Currently treatments for osteoarthritis are: bracing, weight loss, NSAIDs, corticosteroids, visco-supplementation and arthroplasty. Unfortunately, these options all have vast limitations and/or severe side effects. A knee replacement on average last 15 years, which is why they are prolonged for as long as possible resulting in people resorting to chronic NSAID and corticosteroid use for pain management. Many papers show corticosteroids lead to: soft tissue damage, cell death and tendon atrophy, reduced bone mineral density, inhibit collagen synthesis, lead to insulin resistance, atrophy of muscles/skin, and depression. Chronic NSAID use has been shown to lead to increased risk of stomach ulcers, acute renal failure and stroke/myocardial infarction. Multiple studies have shown Platelet Rich Plasma therapy to be either superior or not inferior to viscosupplementation of hyaluronic acid, which is the gold standard for OA treatment at this time.
Multipotent stems cells also referred to as adult stem cells can derive cells from the same germ layer, opposed to embryonic stem cells, which is pluripotent and can differentiate into any cell type.
The adult stem cells used in regenerative medicine are mesenchymal stem cells that are found in bone marrow, synovial fluid, and adipose tissue most often. These cells can derive cartilage, bone, muscle, tendon and ligaments. They can also reduce inflammation, secrete cytokines and growth factors to induce cellular proliferation and angiogenesis. Injected into a source of injury or degeneration they become activated, secrete various cytokines, and stimulate a healing response.

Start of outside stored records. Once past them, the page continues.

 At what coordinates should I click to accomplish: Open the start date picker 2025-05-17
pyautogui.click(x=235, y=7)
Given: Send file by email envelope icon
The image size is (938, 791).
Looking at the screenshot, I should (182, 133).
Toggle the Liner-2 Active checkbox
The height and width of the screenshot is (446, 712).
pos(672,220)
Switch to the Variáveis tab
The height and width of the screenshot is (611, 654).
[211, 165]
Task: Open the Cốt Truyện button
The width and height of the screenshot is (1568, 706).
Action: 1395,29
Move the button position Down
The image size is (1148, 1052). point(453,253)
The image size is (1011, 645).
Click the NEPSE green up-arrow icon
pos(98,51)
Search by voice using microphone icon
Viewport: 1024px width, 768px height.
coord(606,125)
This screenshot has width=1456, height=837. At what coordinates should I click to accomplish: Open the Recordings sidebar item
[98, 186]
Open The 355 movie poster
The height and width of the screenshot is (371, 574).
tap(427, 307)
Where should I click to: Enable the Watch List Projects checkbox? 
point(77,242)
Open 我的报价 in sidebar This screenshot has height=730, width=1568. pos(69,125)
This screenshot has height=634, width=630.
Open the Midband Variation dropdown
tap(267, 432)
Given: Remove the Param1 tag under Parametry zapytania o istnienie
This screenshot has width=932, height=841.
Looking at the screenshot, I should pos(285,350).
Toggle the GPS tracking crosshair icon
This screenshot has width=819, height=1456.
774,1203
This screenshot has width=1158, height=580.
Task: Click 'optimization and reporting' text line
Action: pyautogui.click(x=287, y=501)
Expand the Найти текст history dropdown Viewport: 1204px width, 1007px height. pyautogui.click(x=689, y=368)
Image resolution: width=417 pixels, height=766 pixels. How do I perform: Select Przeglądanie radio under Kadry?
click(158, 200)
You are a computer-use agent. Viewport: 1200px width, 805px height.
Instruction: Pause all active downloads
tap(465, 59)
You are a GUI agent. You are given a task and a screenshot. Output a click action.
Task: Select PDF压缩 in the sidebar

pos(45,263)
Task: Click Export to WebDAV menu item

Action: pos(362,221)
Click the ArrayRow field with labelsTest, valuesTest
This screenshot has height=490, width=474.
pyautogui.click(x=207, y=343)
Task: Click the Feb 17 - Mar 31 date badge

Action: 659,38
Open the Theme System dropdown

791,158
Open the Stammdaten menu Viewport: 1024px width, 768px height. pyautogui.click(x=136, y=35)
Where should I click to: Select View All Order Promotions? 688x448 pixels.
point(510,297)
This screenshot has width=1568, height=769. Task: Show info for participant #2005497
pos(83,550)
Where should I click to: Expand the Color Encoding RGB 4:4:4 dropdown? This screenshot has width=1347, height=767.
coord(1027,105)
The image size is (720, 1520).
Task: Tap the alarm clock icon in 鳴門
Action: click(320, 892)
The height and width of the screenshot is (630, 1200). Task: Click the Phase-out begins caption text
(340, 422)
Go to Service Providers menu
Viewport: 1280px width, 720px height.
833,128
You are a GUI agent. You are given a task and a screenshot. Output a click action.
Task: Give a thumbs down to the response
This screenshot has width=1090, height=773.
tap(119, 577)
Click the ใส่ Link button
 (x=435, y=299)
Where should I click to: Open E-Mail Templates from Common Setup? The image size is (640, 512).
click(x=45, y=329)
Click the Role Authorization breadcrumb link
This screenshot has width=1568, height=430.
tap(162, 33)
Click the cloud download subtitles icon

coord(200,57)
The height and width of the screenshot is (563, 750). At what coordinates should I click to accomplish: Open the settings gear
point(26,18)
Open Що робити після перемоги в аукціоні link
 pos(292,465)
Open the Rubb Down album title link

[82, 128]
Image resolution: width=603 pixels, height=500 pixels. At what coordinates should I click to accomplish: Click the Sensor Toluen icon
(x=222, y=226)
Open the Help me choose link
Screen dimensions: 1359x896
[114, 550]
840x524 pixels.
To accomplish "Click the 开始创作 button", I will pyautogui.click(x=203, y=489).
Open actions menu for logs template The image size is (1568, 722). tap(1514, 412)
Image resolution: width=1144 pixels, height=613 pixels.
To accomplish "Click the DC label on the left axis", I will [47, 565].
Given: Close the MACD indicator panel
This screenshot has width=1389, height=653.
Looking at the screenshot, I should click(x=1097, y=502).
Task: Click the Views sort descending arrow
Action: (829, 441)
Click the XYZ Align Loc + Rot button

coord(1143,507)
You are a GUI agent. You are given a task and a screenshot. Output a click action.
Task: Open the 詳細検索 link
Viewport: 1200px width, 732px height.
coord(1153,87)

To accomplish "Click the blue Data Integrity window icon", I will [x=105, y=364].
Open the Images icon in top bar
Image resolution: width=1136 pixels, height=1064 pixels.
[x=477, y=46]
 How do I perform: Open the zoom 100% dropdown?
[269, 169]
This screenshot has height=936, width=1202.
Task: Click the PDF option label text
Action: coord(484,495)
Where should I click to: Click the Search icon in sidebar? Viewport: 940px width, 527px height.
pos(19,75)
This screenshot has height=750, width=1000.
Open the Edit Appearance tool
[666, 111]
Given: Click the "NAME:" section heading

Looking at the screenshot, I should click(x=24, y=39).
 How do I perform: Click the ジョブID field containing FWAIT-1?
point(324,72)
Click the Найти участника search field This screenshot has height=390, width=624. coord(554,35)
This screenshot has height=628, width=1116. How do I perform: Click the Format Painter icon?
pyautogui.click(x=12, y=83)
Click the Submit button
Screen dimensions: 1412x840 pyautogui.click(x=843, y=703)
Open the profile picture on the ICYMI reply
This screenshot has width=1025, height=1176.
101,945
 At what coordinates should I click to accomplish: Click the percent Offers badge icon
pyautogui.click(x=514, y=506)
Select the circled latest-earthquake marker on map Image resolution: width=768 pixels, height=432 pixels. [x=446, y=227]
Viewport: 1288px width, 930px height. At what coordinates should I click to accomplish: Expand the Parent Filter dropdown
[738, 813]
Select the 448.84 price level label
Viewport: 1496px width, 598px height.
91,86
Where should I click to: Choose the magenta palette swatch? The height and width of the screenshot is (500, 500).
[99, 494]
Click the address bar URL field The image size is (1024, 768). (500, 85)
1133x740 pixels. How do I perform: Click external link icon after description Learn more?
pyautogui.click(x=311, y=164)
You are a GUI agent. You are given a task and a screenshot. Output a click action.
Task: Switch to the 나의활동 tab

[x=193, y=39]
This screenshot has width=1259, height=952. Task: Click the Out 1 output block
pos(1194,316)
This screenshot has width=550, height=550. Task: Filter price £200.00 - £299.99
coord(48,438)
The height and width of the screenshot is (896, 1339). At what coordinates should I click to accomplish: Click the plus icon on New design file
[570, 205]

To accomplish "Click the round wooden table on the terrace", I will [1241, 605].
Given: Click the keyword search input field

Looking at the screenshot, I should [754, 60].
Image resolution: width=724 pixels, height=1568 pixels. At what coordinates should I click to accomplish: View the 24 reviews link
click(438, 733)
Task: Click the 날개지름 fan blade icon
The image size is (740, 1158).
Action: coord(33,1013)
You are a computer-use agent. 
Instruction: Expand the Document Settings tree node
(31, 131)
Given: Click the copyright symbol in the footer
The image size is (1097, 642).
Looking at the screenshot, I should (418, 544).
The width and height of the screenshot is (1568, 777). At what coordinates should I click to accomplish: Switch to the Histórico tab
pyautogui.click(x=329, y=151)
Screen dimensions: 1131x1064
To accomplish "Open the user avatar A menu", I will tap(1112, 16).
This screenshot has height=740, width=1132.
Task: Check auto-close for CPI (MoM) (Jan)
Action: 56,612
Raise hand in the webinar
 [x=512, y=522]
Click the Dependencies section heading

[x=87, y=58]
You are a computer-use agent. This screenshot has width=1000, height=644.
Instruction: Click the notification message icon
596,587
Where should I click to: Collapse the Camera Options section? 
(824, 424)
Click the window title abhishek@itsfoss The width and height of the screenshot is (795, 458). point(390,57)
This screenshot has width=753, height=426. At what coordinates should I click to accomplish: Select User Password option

Prolotherapy is the basis of all regenerative medicine, using only solutions it works in its simplest form and has stood the test of time for helping the body repair and heal. PRP’s advantage is you are placing your body’s own growth and healing factors in a concentrated location at the site of injury. Instead of these growth factors and collagen precursors traveling to the site of injury after being stimulated they are already there ready to start the healing process. Stem cells have the ability to differentiate into different cells and form connective tissue. A way to think about PRP verses stem cells is that PRP is the fertilizer, it can help things grow. Whereas stem cells are the seed and the fertilizer. Prolotherapy is often thought of for hypermobility of ligaments and tendons and has been shown in research to work in conditions from ligament instability to osteoarthritis. PRP is most useful where there are vascular supplies, muscle tears, tendinopathy, tendonitis, annular tears, and mild osteoarthritis. Stem cells are considered for severe osteoarthritis, degeneration and tears. Many factors go into a doctor’s decision about which therapy is the best for you including age, overall and relative health, and degree of the injury.